Texte à lire:
= = = = =

Au Chenal du Moine l’eau couvre les terres à perte de vue. La glace a renversé une maison et une grange, mais on ne signale aucun autre dommage.

Les pauvres habitants sont forcés d’abandonner, leurs habitations ou de s’y échafauder pour pouvoir y demeurer.

Des canots sont aux portes des habitations et on s’y jette avec précipitation, lorsque la glace devient menaçante.

Hier des masses de neige et de glace étaient amoncelées à divers endroits sur le fleuve. Vers midi la glace a commencé à marcher, et il est probable que d’ici à dimanche le fleuve sera libre. Trois « chalands » sont sortis hier matin de la rivière Richelieu espérant gagner à temps le « chenal du Moine » et éviter les glaces ; — l’un a pu s’échapper et atteindre la Rivière Yamaska, mais les deux autres ont été emportés par un vent contraire au milieu des glaces ; l’un appartenait à un nommé Boucher, de Sorel et paraissait avoir beaucoup souffert, l’autre, qui appartient, dit-on, à un nommé Lacouture, n’avait pas éprouvé de dommages. Le vent, hier, poussait la glace vers la rive nord du fleuve ; on en voyait, au loin, des montagnes. Nous craignons beaucoup d’avoir à enregistrer de grandes pertes souffertes par les habitants des Îles.

15 avril, 1865.

= = = = =

Consigne:
Recopiez sans changement, dans le récit de la crue au Chenal du Moine, le passage qui va de « Hier des masses » jusqu'à « habitants des Îles. » inclus. Les items ne servent à rien ici.

Lignes enregistrées:

= = = = =

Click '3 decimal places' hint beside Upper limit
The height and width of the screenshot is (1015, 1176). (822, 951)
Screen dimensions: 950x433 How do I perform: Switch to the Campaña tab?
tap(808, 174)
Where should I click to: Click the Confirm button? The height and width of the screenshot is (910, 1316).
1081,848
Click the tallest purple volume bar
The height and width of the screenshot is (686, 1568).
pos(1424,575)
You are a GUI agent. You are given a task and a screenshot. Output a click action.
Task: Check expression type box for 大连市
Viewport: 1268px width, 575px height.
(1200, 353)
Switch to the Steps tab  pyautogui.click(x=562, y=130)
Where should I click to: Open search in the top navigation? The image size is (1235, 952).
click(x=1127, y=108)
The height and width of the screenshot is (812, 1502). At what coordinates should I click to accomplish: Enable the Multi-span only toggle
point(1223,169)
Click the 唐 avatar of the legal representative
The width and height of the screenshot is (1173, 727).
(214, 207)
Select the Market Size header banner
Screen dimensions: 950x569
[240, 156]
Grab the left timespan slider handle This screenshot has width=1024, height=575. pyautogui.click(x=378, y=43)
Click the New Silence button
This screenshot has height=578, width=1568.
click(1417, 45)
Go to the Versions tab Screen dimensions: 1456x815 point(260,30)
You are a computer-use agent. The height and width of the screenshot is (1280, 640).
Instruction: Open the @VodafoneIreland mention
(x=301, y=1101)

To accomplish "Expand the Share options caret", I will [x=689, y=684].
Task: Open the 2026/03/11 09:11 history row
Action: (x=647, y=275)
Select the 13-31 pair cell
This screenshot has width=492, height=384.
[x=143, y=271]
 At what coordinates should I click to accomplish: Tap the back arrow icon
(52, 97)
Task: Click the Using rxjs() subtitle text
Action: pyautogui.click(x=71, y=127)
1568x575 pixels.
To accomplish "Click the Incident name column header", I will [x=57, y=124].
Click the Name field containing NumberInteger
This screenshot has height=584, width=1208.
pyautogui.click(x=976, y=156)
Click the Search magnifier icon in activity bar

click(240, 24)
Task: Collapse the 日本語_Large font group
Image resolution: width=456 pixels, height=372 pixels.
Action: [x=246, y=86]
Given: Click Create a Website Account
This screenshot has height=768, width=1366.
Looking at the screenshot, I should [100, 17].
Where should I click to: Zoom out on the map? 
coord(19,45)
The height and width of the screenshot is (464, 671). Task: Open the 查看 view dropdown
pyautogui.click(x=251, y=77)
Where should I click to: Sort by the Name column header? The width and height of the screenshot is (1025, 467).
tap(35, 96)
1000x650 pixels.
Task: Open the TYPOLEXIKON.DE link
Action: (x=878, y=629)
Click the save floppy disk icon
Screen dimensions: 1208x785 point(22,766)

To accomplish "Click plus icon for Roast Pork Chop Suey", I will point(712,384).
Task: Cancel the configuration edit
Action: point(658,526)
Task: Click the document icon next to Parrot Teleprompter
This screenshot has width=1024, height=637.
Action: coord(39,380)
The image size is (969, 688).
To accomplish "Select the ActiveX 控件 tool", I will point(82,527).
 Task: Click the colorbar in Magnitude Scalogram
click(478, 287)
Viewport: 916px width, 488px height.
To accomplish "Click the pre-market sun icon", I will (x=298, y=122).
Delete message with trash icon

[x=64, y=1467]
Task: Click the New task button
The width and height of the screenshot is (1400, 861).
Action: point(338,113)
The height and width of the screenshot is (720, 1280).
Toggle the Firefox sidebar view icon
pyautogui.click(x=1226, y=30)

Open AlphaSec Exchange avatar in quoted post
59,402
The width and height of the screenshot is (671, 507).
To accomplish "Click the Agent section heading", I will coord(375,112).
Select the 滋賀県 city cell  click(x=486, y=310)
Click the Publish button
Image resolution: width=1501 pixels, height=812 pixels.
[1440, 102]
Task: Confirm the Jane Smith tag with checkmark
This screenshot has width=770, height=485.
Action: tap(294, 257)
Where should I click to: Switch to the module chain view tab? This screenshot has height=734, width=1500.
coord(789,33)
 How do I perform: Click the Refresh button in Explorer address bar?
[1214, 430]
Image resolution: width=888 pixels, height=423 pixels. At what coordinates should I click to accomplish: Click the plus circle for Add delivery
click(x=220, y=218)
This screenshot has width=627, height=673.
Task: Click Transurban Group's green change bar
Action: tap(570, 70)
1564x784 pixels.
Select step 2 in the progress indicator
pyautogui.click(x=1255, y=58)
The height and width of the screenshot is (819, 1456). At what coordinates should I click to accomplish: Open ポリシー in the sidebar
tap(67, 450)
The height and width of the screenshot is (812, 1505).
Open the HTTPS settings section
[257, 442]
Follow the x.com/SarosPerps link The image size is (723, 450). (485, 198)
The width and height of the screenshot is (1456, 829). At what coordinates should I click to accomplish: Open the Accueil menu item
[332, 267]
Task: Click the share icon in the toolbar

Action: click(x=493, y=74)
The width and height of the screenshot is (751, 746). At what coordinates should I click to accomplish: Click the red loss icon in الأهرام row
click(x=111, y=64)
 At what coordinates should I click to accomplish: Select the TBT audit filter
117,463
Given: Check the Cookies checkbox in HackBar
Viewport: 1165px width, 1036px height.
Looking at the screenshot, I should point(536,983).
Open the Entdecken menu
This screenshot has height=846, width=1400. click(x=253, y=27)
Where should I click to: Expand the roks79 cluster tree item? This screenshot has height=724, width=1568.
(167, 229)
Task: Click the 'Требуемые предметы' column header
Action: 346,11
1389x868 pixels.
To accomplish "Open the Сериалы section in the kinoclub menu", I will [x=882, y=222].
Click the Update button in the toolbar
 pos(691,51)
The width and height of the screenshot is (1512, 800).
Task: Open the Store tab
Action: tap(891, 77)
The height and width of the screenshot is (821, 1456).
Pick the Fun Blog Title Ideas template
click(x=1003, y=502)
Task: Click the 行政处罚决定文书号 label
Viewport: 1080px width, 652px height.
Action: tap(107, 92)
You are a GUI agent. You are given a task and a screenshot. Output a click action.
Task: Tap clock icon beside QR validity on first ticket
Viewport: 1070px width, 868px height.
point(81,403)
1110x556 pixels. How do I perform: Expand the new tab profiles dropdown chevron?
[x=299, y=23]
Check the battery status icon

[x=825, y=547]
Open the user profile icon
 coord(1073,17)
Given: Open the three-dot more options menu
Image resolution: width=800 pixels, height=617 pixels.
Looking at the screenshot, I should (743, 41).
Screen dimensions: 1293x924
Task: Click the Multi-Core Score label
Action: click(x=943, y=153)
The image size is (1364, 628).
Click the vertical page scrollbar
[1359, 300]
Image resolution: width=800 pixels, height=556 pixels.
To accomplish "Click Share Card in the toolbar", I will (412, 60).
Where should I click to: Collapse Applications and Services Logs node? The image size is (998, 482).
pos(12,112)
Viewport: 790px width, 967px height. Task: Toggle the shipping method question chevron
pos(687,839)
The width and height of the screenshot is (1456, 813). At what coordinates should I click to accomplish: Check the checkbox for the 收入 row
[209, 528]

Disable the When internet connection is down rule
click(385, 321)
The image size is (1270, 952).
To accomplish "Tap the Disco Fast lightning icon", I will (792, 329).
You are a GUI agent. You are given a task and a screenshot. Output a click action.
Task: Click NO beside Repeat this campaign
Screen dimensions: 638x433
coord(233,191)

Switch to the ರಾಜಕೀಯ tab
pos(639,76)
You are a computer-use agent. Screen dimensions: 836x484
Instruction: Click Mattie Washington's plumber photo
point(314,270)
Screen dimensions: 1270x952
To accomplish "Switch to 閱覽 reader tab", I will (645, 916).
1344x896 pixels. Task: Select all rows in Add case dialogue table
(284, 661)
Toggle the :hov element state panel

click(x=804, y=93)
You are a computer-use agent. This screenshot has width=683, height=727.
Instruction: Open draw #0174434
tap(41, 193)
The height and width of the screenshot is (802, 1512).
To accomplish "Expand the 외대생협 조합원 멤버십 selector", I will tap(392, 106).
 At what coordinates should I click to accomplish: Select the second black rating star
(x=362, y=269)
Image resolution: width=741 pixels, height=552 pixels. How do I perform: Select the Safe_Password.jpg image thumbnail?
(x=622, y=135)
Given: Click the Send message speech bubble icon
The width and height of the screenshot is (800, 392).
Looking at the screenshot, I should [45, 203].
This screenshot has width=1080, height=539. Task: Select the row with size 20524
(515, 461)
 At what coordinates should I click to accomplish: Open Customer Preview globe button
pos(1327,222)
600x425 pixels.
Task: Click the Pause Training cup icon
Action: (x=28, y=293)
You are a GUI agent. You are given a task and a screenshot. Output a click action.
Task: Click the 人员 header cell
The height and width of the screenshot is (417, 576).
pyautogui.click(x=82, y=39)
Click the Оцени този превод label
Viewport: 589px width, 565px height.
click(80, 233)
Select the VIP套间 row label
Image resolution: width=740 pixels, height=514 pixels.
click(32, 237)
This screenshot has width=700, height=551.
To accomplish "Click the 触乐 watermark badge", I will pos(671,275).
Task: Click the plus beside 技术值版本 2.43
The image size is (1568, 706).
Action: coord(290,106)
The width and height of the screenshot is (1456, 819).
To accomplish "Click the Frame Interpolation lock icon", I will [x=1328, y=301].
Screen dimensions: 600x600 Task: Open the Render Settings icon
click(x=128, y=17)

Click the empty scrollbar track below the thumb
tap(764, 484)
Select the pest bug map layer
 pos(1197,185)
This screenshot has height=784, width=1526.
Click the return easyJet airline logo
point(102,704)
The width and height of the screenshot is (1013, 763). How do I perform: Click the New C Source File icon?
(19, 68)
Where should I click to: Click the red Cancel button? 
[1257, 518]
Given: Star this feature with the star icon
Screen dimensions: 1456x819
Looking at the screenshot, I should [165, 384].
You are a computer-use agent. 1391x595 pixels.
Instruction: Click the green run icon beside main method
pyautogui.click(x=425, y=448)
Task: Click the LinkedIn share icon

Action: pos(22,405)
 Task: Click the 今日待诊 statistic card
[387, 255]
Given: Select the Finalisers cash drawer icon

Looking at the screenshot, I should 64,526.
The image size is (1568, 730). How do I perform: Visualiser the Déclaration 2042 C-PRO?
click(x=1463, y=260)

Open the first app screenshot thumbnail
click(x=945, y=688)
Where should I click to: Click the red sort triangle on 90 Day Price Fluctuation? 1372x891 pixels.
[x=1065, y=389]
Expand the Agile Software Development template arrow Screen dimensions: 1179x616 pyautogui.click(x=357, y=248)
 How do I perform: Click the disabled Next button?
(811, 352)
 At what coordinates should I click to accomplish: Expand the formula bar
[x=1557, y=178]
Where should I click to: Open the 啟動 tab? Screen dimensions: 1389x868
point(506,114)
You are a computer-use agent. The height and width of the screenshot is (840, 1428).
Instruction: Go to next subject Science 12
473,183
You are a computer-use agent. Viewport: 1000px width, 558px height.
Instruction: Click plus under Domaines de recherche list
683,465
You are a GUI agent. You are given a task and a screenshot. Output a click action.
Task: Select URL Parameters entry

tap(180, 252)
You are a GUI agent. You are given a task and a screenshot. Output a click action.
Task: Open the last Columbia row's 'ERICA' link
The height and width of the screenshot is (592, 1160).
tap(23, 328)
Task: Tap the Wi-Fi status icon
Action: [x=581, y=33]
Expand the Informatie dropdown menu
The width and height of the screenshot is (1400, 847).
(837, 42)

= = = = =

Réponse:
Hier des masses de neige et de glace étaient amoncelées à divers endroits sur le fleuve. Vers midi la glace a commencé à marcher, et il est probable que d’ici à dimanche le fleuve sera libre. Trois « chalands » sont sortis hier matin de la rivière Richelieu espérant gagner à temps le « chenal du Moine » et éviter les glaces ; — l’un a pu s’échapper et atteindre la Rivière Yamaska, mais les deux autres ont été emportés par un vent contraire au milieu des glaces ; l’un appartenait à un nommé Boucher, de Sorel et paraissait avoir beaucoup souffert, l’autre, qui appartient, dit-on, à un nommé Lacouture, n’avait pas éprouvé de dommages. Le vent, hier, poussait la glace vers la rive nord du fleuve ; on en voyait, au loin, des montagnes. Nous craignons beaucoup d’avoir à enregistrer de grandes pertes souffertes par les habitants des Îles.